One can imagine that Friel wrote "American Welcome" to get a little of his own back (perhaps after a real-life conversation with an American director about, say, his monologue-based play Molly Sweeney). And he does: "American Welcome" is an excellent example of how a monologue should work. In short, it should be a dialogue, usually between a character and himself. ("To be, or not to be," Hamlet wonders, and argues for both options.) But "American Welcome" is much more clearly a dialogue -- between Bert and the playwright. It's just that the playwright never gets a word in edgewise.

Paul Curtiss, who both directed and played the foreigner, and Josh Demers as Bert understand this. Demers achieved a variety of tones in his performance while playing to the speechless Curtiss, who responded with memorable expressions. But they could have developed this "dialogue" even further; for example, Curtiss might have almost spoken several times and been cut off by Demers. Still, this rendition certainly got the spirit of the piece across.

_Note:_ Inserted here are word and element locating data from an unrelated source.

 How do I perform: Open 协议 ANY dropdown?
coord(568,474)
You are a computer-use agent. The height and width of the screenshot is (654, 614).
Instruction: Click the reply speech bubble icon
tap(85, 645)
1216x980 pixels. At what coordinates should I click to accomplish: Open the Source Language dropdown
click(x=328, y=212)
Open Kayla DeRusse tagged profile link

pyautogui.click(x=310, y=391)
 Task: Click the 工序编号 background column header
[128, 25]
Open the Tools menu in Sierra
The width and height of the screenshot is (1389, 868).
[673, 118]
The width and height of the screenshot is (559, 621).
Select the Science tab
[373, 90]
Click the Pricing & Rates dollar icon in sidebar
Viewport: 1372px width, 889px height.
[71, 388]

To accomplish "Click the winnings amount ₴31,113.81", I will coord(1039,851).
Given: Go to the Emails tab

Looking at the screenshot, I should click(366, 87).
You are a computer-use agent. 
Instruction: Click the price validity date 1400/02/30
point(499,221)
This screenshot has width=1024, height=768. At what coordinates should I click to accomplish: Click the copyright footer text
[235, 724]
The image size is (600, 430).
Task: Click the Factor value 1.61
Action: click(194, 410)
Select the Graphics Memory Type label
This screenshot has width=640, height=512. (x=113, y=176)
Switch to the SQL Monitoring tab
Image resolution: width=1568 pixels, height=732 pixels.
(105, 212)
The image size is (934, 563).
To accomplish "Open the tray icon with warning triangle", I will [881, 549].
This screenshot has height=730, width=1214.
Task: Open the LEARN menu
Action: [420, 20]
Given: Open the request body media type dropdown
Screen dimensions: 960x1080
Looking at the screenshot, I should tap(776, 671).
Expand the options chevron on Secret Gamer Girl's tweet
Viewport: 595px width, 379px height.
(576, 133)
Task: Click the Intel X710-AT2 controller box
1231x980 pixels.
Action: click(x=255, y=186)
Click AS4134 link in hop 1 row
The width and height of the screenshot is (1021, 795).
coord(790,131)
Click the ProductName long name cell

The most remarkable element of Theatre in the Nude Round's performance was the troupe's obvious eagerness to experiment and play. True, they lacked the polish of professional actors; most of the pieces contained pauses that, while realistic, are out of place on stage where anything that takes up time must be justified or deleted. But these volunteer actors and directors made strong choices and created compelling pieces. Their decision to donate the proceeds to Straight Talk Vermont was a strong choice as well.